> _Assigned task_
Copy all lines in the data that contain the string "computer".

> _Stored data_

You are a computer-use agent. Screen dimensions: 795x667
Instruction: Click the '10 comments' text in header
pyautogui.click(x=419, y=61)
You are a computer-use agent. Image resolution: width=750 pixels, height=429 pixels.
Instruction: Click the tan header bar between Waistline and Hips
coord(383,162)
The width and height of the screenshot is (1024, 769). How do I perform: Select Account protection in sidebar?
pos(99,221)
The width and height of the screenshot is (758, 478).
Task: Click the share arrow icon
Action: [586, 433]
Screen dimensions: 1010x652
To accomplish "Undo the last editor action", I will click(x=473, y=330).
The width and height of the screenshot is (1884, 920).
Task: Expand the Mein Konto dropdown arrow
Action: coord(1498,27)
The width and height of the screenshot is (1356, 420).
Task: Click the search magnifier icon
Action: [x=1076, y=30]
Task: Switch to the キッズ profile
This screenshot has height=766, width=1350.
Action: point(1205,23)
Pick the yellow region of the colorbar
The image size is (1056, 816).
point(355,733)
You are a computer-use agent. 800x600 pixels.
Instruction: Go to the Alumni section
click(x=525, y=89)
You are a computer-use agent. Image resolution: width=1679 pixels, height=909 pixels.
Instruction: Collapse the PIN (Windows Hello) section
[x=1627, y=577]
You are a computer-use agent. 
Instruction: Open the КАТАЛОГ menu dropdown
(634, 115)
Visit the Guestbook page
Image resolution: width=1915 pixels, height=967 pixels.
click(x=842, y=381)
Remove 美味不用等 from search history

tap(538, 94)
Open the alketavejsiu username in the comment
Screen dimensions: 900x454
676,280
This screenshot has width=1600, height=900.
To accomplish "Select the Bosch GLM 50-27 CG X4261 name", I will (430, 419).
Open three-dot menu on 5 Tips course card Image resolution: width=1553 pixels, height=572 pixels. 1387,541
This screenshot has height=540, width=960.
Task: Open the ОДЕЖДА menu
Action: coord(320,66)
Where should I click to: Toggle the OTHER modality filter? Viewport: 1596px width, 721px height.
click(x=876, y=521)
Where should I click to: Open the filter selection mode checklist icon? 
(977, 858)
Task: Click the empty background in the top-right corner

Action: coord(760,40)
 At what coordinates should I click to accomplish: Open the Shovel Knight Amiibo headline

> _Exercise answer_
You are a computer-use agent. Screen dimensions: 795x667
You are a computer-use agent. Image resolution: width=750 pixels, height=429 pixels.
You are a computer-use agent. 800x600 pixels.
You are a computer-use agent. Image resolution: width=1679 pixels, height=909 pixels.
You are a computer-use agent. 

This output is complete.